Ollama auto-loads the model on first request, keeps it in RAM for ~5 minutes, then unloads it when idle. Smart resource management with zero config.

4. Launch Open WebUI

docker run -d \
  --name open-webui \
  --restart always \
  -p 3100:8080 \
  -e OLLAMA_BASE_URL=http://host.docker.internal:11434 \
  --add-host=host.docker.internal:host-gateway \
  -v open-webui:/app/backend/data \
  ghcr.io/open-webui/open-webui:main

Hit http://your-server:3100, sign up (first user becomes admin), and you're in. Open WebUI auto-discovers every model Ollama has downloaded. Chat history lives in the open-webui Docker volume.

Useful Ollama Commands

ollama list              # Show downloaded models
ollama ps                # Show currently loaded models
ollama run qwen2.5:14b   # Chat directly in terminal
ollama show qwen2.5:14b  # Model details
ollama rm qwen2.5:14b    # Delete a model

How It Actually Performs

I ran Qwen2.5 14B through real tasks on this exact hardware. No cherry-picking.

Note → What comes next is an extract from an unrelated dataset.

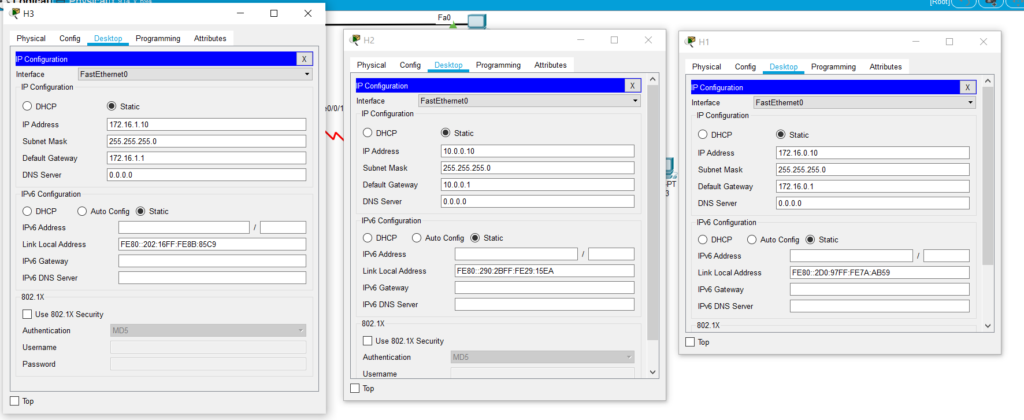This screenshot has width=1024, height=420.
Task: Click the network device icon next to Fa0
Action: [x=476, y=20]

Logic puzzle (river crossing): ✅ Perfect solution
Python coding (IPv4 validator, no imports): ✅ Clean, correct — even caught leading zeros
Math (derivative with product rule): ✅ Step-by-step, properly factored
Arabic paragraph: ✅ Fluent, natural output
Trick question ("I have 3 apples, I eat 2 bananas"): ✅ Didn't fall for it
Technical explanation (reverse proxy): ✅ Clear and concise

Speed held steady at 6.5–6.8 tokens/sec. Responses landed in 10–15 seconds. Not instant, but perfectly usable.

Other Models Worth Trying

With 28GB RAM, you have options. Only one model loads at a time, so download several and switch as needed:

Model	Size	Best For
llama3:8b	4.7GB	Fast general use
gemma2:9b	5.4GB	Quick chat
qwen2.5:14b	9GB	All-rounder (my pick)
deepseek-r1:14b	9GB	Math and reasoning
codestral:22b	13GB	Code generation

What You Should Know

Ollama is stateless. It has zero memory between requests. Open WebUI creates the illusion of memory by re-sending the full conversation context with every message. This means longer conversations get slower — more tokens to process each turn.

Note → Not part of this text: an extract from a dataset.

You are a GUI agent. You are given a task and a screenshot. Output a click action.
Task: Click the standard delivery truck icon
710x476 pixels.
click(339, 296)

Use local AI for: Private questions, quick code help, translations, Arabic text, experimenting without API costs, offline work.

Use cloud AI when: You need complex multi-step reasoning, very long document analysis, or accuracy-critical output. Local models are good. Cloud models are still better for hard problems.

The Honest Verdict

Running a local AI chatbot in 2025 is surprisingly undramatic. Two installs, one Docker command, and you have a private ChatGPT alternative that works offline and costs nothing.

Is it as good as GPT-4 or Claude? No. Is it good enough for 80% of what most people use AI for? Absolutely.

The real win isn't performance — it's ownership. Your questions stay yours. Your data stays on your hardware. And when the next API price hike hits, you won't even notice.

Compiled by AI. Proofread by caffeine. ☕